◆ Vorliegende Daten:

|---|

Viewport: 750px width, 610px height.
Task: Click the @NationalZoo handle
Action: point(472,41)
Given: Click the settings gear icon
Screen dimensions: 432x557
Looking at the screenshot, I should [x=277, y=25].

|---|

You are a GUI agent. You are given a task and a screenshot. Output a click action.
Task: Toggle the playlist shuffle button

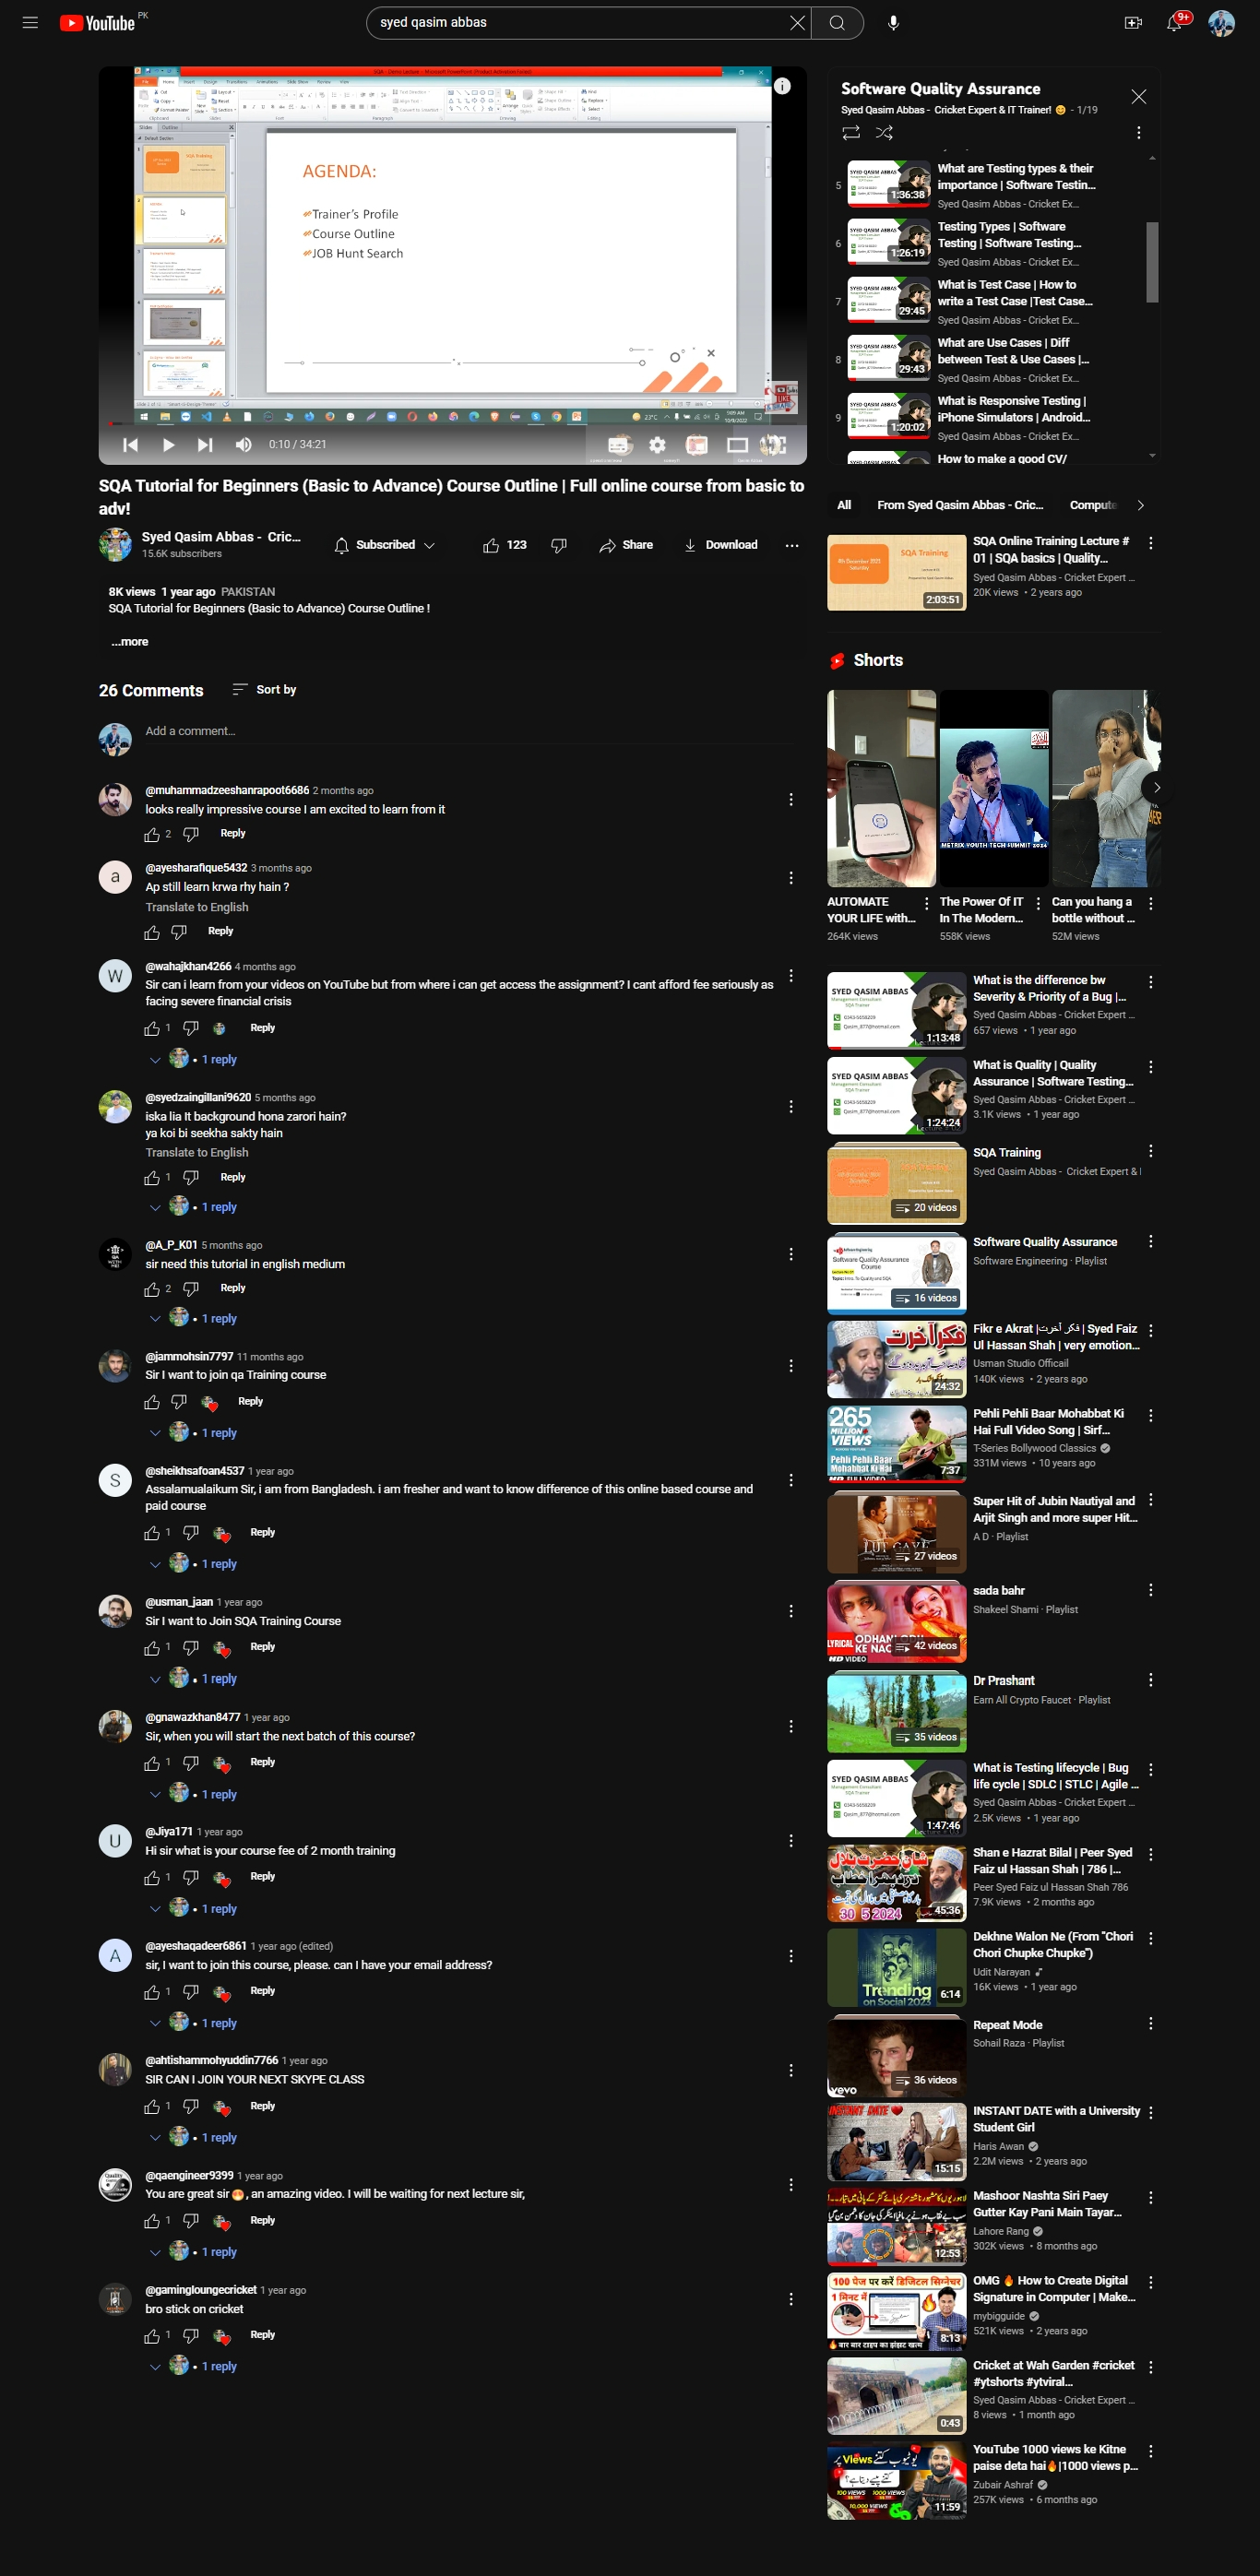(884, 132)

|---|

◆ Aufgabenstellung: Aktualisiere in der Liste oben den Abschnitt, der mit der Zeile mit „Viewport: 750px width, 610px height.“ beginnt und mit der Zeile mit „Looking at the“ endet, indem du „gear icon“ durch „cog icon“ ersetzt. Gib nur diese Zeilen wieder und lass sonst alles unverändert.

◆ Lösung:
Viewport: 750px width, 610px height.
Task: Click the @NationalZoo handle
Action: point(472,41)
Given: Click the settings cog icon
Screen dimensions: 432x557
Looking at the screenshot, I should [x=277, y=25].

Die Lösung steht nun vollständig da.